((
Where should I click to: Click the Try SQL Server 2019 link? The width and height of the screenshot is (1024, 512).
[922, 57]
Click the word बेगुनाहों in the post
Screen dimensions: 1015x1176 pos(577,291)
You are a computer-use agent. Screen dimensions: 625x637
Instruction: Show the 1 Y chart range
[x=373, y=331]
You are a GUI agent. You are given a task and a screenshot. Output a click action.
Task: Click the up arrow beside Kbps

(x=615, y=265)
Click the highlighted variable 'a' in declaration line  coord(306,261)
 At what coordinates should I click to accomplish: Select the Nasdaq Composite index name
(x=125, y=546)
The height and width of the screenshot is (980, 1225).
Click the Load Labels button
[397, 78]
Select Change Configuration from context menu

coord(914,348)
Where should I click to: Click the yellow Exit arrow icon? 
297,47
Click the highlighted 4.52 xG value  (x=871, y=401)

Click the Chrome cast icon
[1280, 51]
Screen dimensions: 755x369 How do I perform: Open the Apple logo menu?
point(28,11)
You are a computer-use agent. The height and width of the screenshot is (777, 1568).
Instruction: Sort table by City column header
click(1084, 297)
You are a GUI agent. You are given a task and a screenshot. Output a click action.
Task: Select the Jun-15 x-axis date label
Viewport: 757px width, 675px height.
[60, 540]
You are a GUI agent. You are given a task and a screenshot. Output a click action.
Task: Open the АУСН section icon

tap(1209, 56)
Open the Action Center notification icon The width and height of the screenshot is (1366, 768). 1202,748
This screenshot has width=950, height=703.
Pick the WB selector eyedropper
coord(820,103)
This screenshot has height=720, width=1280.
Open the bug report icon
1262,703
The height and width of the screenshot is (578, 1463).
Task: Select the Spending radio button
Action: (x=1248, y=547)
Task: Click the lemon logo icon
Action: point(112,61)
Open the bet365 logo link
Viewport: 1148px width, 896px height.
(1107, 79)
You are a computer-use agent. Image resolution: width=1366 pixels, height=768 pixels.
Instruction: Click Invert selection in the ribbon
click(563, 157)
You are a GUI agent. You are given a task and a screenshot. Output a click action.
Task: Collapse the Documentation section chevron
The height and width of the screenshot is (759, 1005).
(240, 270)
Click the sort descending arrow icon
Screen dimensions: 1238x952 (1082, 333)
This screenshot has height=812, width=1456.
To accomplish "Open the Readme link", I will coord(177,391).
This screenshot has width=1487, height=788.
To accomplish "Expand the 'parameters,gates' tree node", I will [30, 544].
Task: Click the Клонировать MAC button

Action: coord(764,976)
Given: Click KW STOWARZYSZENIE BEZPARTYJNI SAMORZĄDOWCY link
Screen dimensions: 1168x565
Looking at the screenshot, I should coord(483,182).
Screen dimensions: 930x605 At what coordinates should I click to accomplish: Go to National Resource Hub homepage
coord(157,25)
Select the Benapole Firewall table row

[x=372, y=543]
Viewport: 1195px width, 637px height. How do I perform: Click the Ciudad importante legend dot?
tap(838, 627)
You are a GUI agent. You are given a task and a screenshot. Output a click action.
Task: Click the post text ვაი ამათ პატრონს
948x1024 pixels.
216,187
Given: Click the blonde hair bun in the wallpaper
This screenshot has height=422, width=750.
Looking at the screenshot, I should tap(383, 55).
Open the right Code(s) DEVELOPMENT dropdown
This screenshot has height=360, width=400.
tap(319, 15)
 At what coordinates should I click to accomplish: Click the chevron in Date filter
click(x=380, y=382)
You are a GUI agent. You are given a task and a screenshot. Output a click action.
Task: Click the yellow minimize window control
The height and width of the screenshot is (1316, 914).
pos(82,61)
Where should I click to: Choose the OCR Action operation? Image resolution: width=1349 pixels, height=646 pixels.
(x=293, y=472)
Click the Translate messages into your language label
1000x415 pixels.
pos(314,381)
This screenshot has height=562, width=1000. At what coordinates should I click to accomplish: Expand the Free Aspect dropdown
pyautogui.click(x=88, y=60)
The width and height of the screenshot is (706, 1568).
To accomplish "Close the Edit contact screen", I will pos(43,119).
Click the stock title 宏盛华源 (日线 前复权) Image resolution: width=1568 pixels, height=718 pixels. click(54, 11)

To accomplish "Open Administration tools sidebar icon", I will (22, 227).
))
### WHAT TO DO
Copy the records above exactly, beginning at the line that contains "Open the bug report icon" and stopping after the line that contains "Open the bet365 logo link".

### EXPECTED OUTPUT
Open the bug report icon
1262,703
The height and width of the screenshot is (578, 1463).
Task: Select the Spending radio button
Action: (x=1248, y=547)
Task: Click the lemon logo icon
Action: point(112,61)
Open the bet365 logo link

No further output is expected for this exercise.